Guantánamo today has 40 prisoners and a staff of 1,800 troops and civilians. With the maximum-security Camp 5 prison just reopened, after a cellblock was remade into a clinic and mental health ward, the detention center can now take in another 40 men.

A single-occupant cell in Camp 5 at the U.S. Navy base at Guantanamo, Bay, Cuba. JOHN VANBEEKUM MIAMI HERALD FILE PHOTO

One wrinkle is that any new detainees are likely to be members of the Islamic State, not al-Qaida. And while some people see ISIS as offshoot of al-Qaida, the militant movements are not allies and have vastly different aims.

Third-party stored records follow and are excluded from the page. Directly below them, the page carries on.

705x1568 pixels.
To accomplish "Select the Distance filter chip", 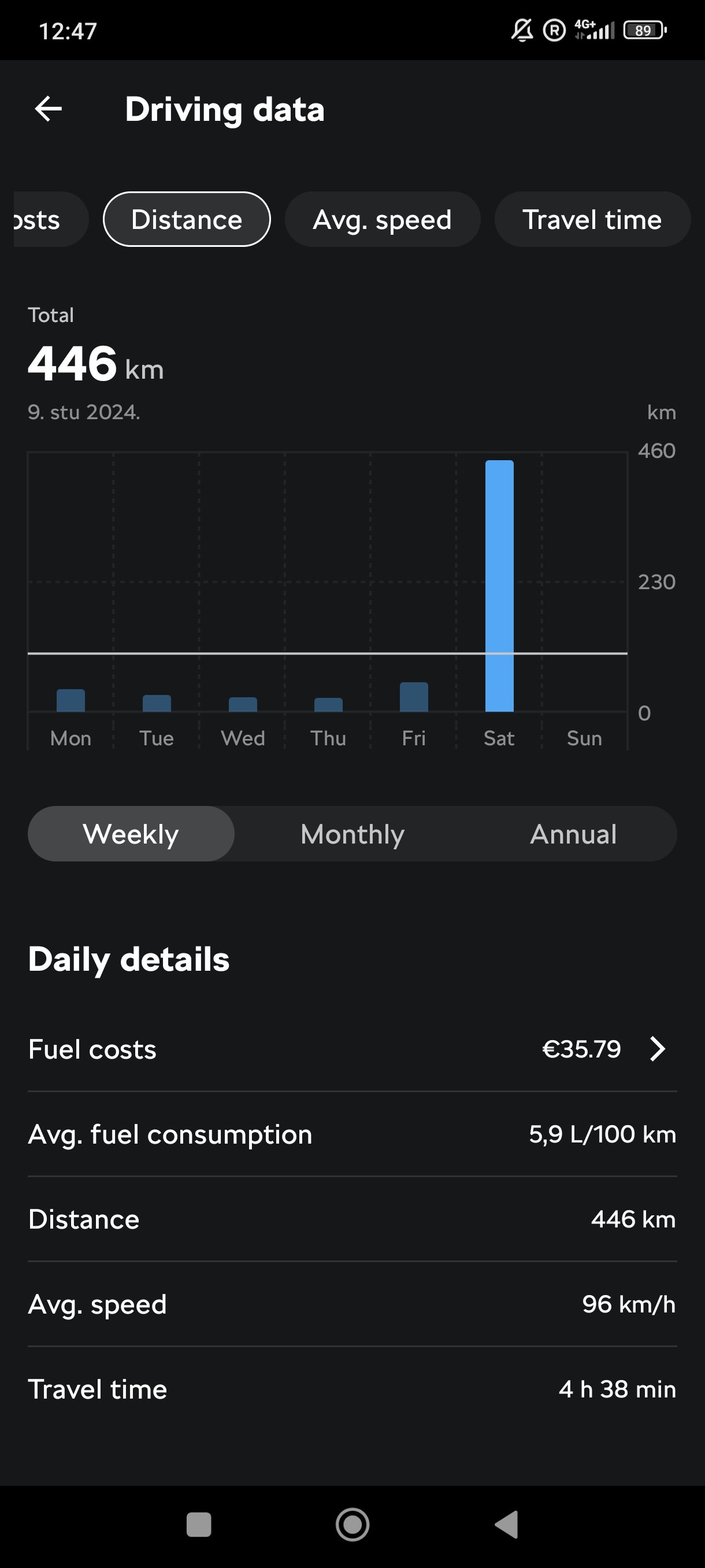I will [187, 220].
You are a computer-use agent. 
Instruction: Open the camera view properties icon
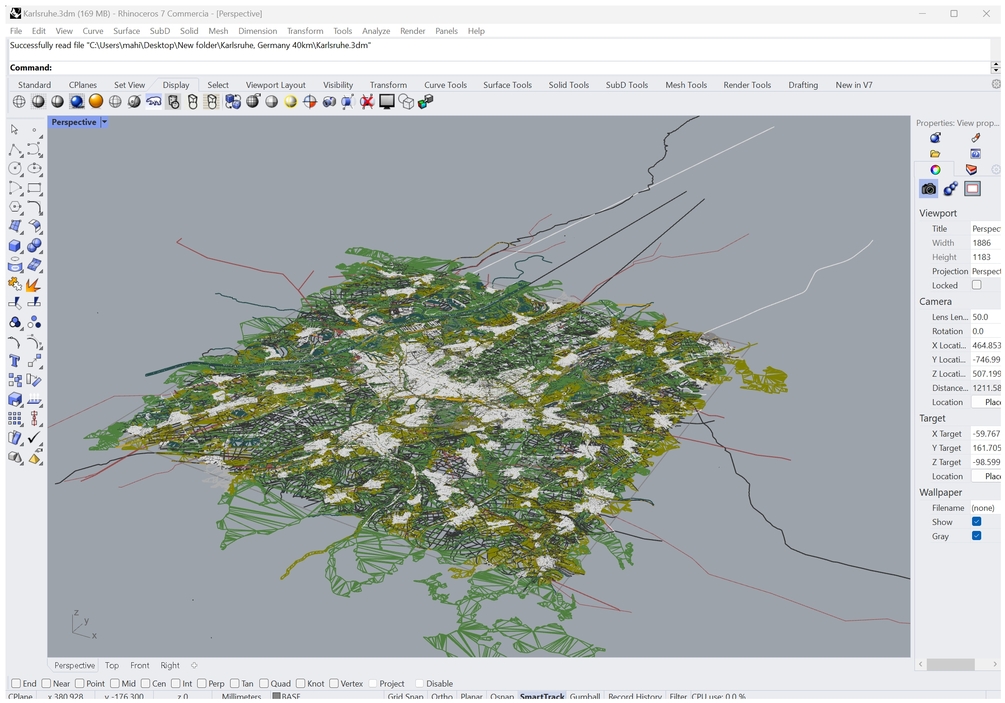click(928, 189)
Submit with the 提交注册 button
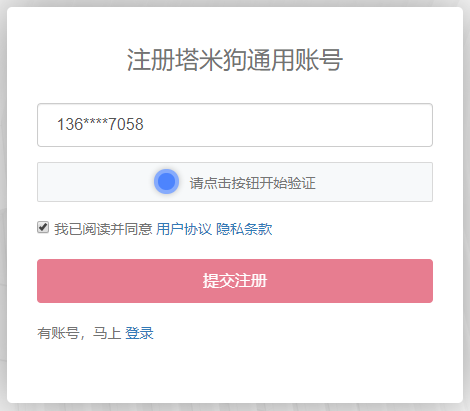 coord(235,281)
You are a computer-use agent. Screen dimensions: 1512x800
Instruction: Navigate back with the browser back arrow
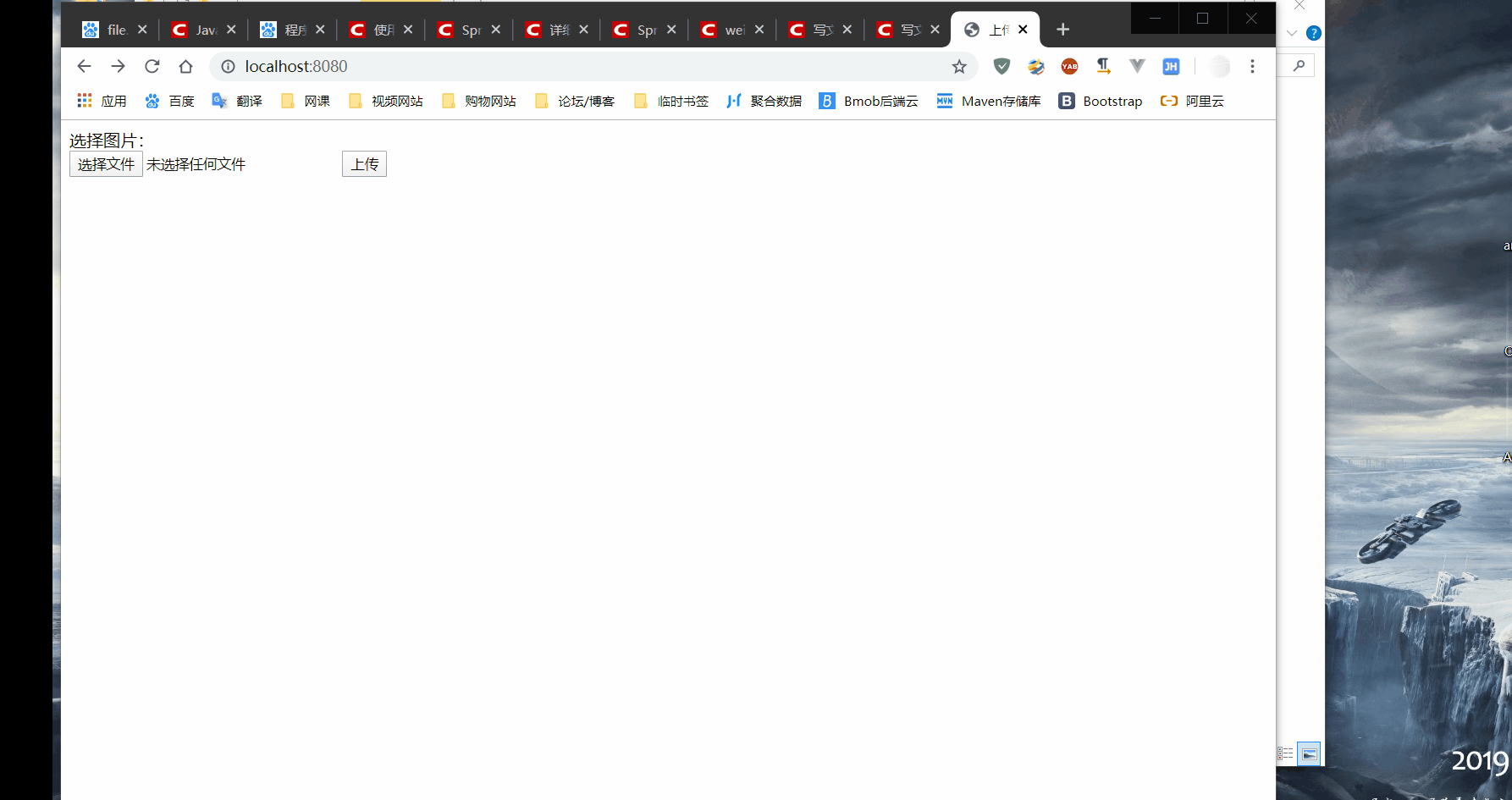tap(84, 66)

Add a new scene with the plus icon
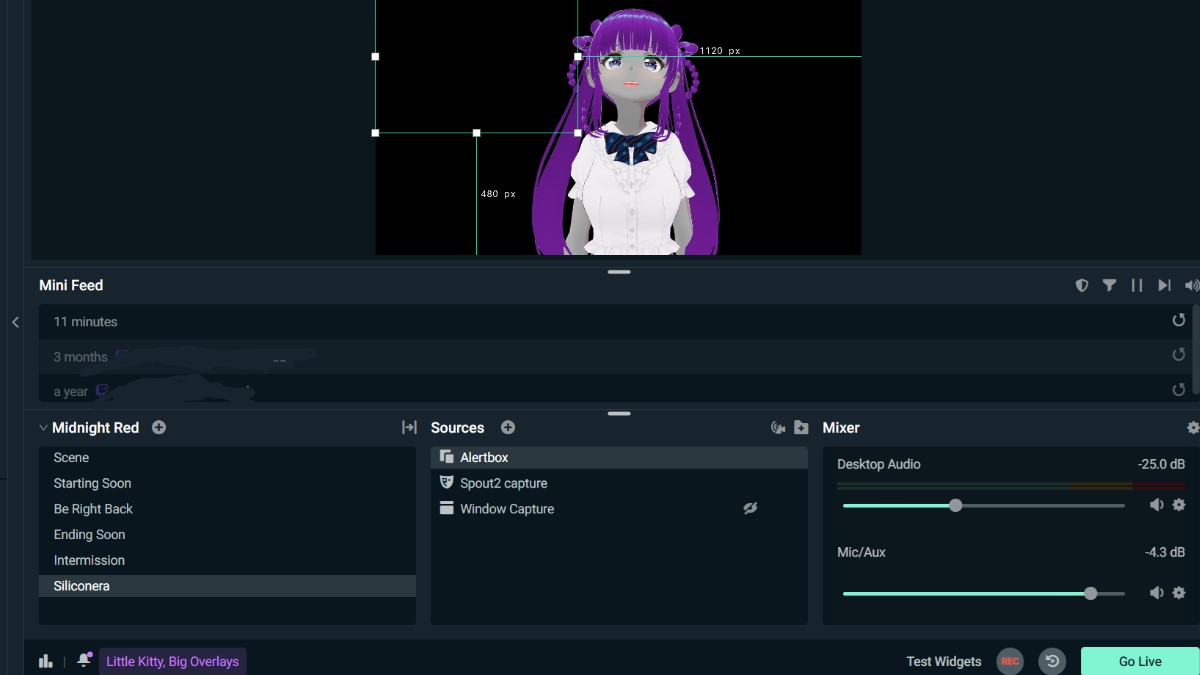coord(159,427)
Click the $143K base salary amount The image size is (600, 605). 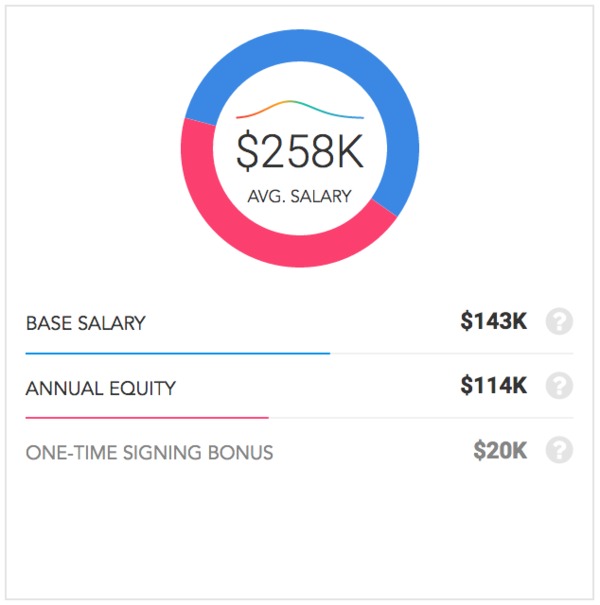[x=494, y=321]
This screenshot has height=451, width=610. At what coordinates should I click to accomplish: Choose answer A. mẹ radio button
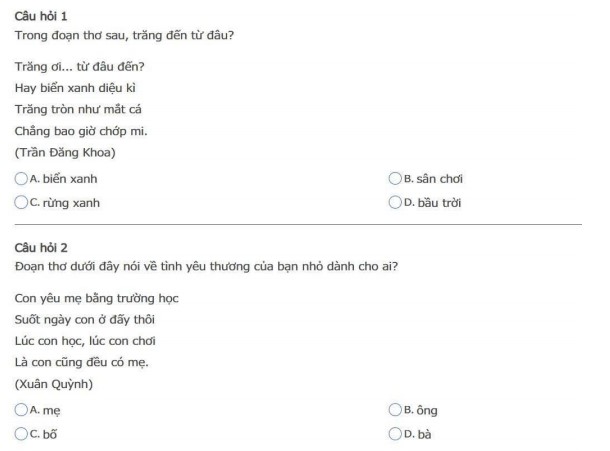pyautogui.click(x=22, y=410)
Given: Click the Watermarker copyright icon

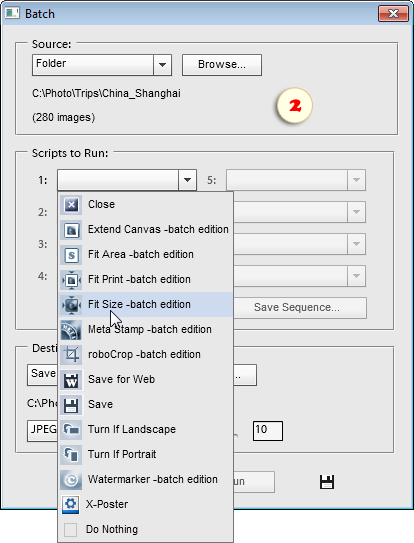Looking at the screenshot, I should 71,480.
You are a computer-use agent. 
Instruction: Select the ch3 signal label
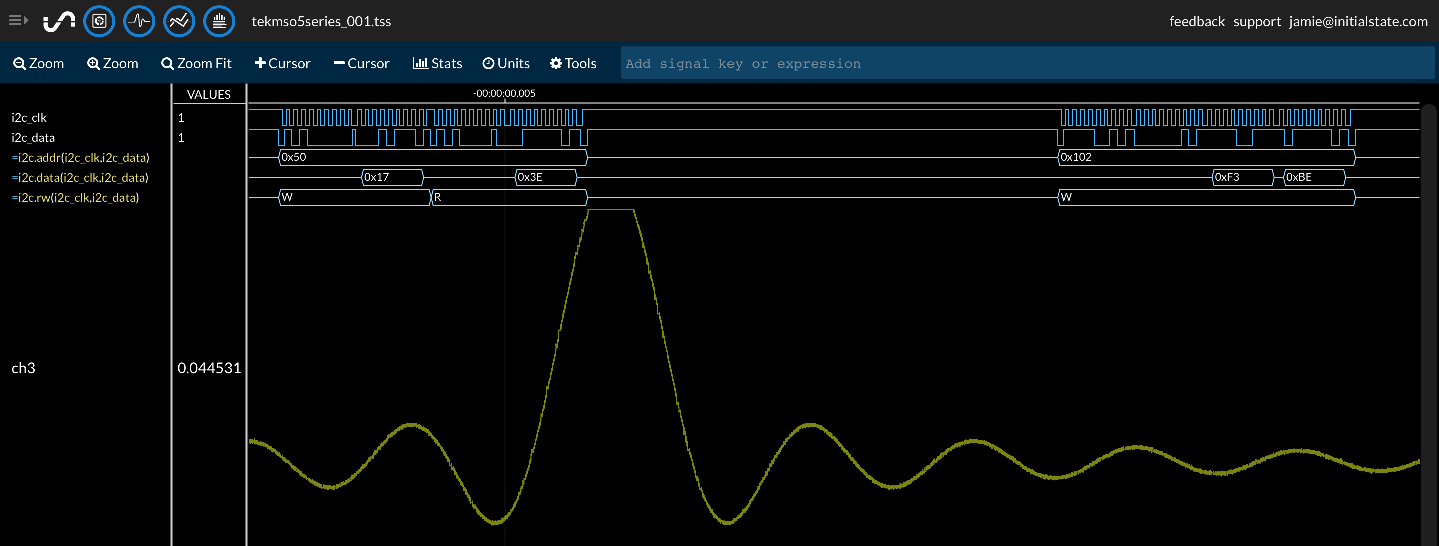(x=23, y=368)
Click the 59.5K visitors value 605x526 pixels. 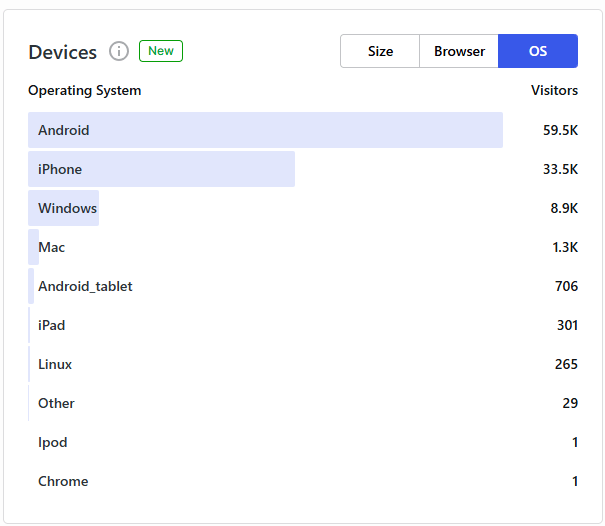pos(560,130)
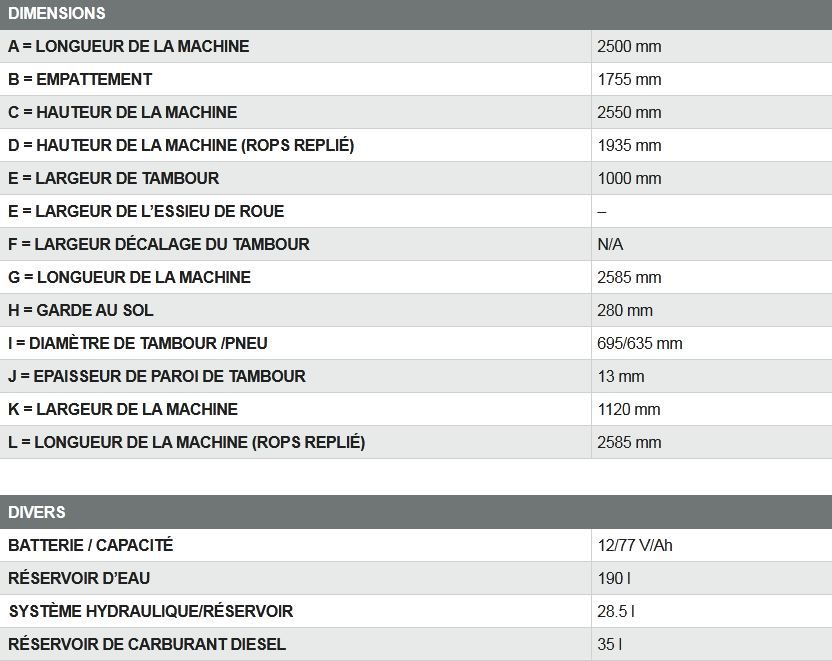Click the 12/77 V/Ah battery value
Image resolution: width=832 pixels, height=661 pixels.
pyautogui.click(x=635, y=545)
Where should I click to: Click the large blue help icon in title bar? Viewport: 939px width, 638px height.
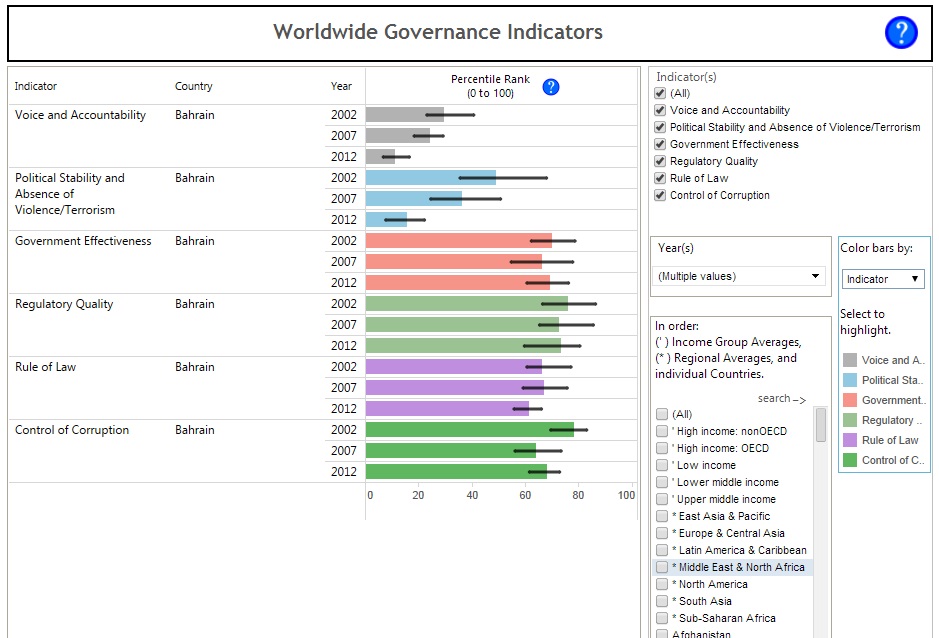[x=900, y=33]
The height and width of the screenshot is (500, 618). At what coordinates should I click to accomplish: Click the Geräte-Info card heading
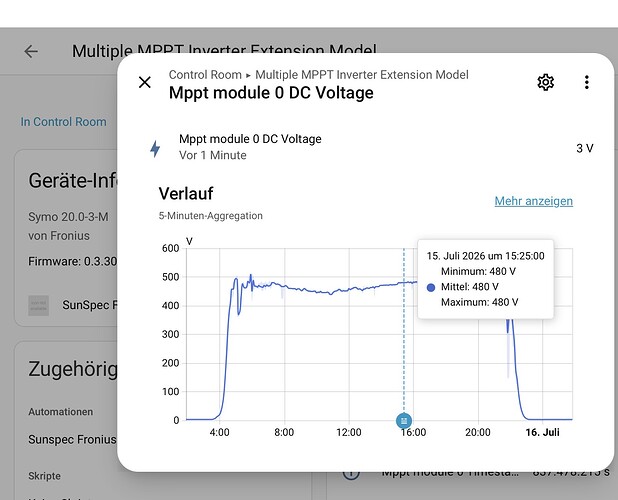tap(73, 180)
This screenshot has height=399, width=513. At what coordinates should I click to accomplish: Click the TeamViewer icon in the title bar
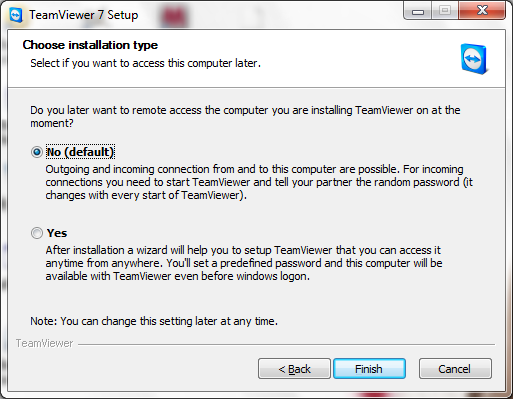[16, 15]
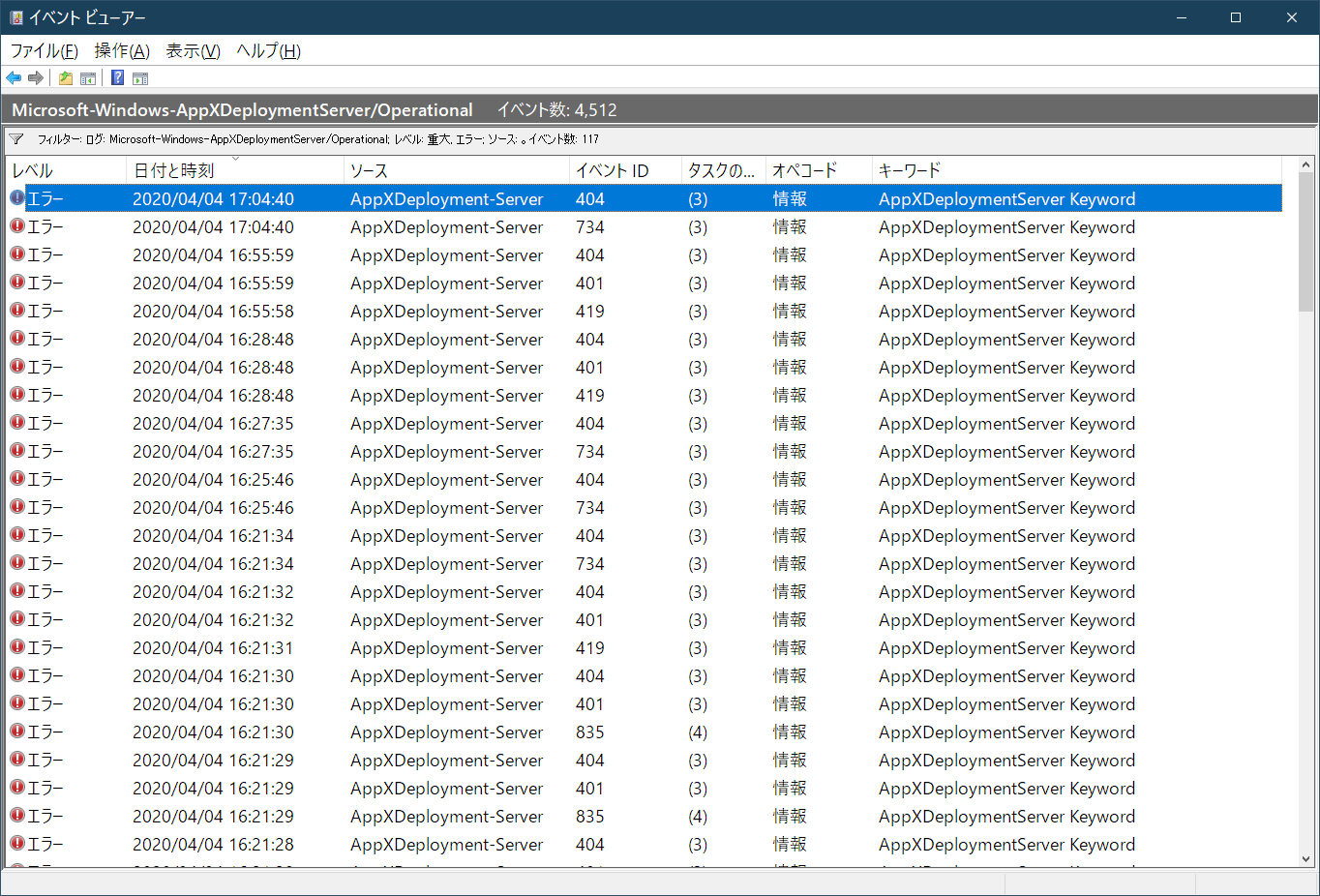This screenshot has width=1320, height=896.
Task: Sort by the イベント ID column header
Action: (612, 171)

"Unless we got some al-Qaida from Afghanistan, which is possible, most of the conversation is about Syria, and most of those guys, I understand, are ISIS," said Ring, who doesn't decide who comes and goes from Guantánamo. "So it’s possible we could get folks from either place."

Any new prisoner would be the first to arrive at Guantánamo since the CIA delivered an Afghan "high-value detainee" in March 2008. That was years before the so-called Islamic State in Iraq and Syria declared its worldwide caliphate, invaded and controlled a huge swath of Iraq and Syria and released a series of brutal videotaped killings of captives in orange jumpsuits.

Al-Qaida has "a different ideology" than ISIS, says Leanos, the prison spokeswoman. Besides, after more than a decade in military detention, there's also a "different mentality" among the captives — who are profiled as al-Qaida members or affiliates — and have come to understand Guantánamo prison's incentive system says the admiral's cultural adviser who is only identified with one name, Zaki. Captives who follow the guards' commands get to live communally, pray and eat in groups, take art, language and gardening classes and read more books, for example.

"If suspected ISIS fighters are transferred to Guantánamo I would expect that a legal challenge to their detention would be filed within days if not hours of their arrival," said Wells Dixon of the Center for Constitutional Rights, which has been at the forefront of representing and finding attorneys for military detainees.

He and other opponents of Guantánamo detention argue the 2001 Authorization for the Use of Military Force, Congress' permission for the president to wage war on al Qaida and the Taliban over the Sept. 11 attacks, does not apply to ISIS. “The one thing that's guaranteed is it will create years more of litigation,” Dixon said.

Two possible new prisoners could be Alexanda Kotey and El Shafee Elsheikh, The Washington Post reported, who are held by U.S.-allied Kurdish militia in Iraq as suspected members of "the Beatles," a British cell blamed for the torture and killings of at least four Americans in Syria.

Defense Secretary Jim Mattis has said it is the U.S. preference to repatriate foreign fighters from allied nations. But in February, Britain stripped Kotey and Elsheikh of their citizenship, leaving the United States with three options: Let the Kurds keep them, bring them to the U.S. for federal trials, if a case could be made; or bring them to Guantánamo for possible trial by military commission, making them the first U.S. test case of the president’s authority to indefinitely hold ISIS suspects without charge.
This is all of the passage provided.